Transmeridian Air Cargo  was a British cargo airline that operated from 1962 until 1979 when it merged with IAS Cargo Airlines to form British Cargo Airlines.

History
Transmeridian began operations under the name Trans Meridian Flying Service on 5 October 1962 and began operations on 1 November 1962 using a Douglas DC-4. The airline was then based at Liverpool and used the DC-4 for freight and passenger charters. A second DC-4 (both were ex-military Douglas C-54 Skymaster) was bought and freight services to Dublin and Paris–Le Bourget Airport were begun.

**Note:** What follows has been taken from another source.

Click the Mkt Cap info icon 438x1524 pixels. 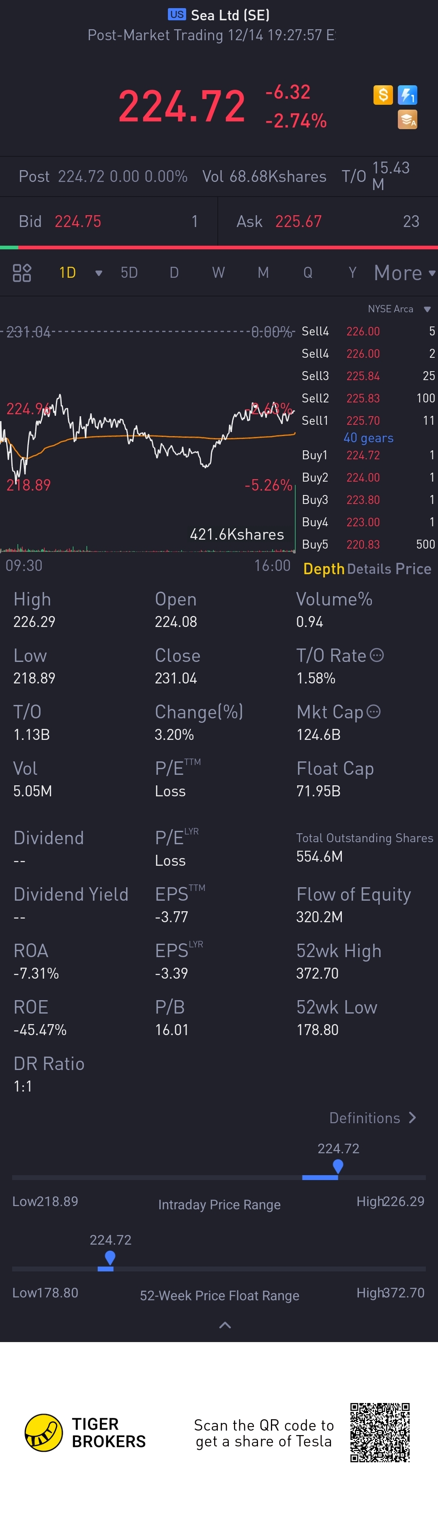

At the beginning of 1965 the DC-4s were replaced by Douglas DC-7C and a year later two more DC-7s were acquired. With the expansion in the fleet freight services to the Middle East and Africa were started. By the end of 1967 the company was taken over by Trans World Leasing and converted into a pure freight operation, with that the name was changed to Transmeridian Air Cargo.

In 1968 the Canadair CL-44 was introduced and eventually eight examples were incorporated the fleet, all being fitted with swinging rear fuselages to facilitate the loading of large items of cargo. It was during this period that the base of operations was moved to London Stansted Airport. Operations continued throughout the 1970s with 1975 being the year when a base was set up in Hong Kong for freight flights to Australia.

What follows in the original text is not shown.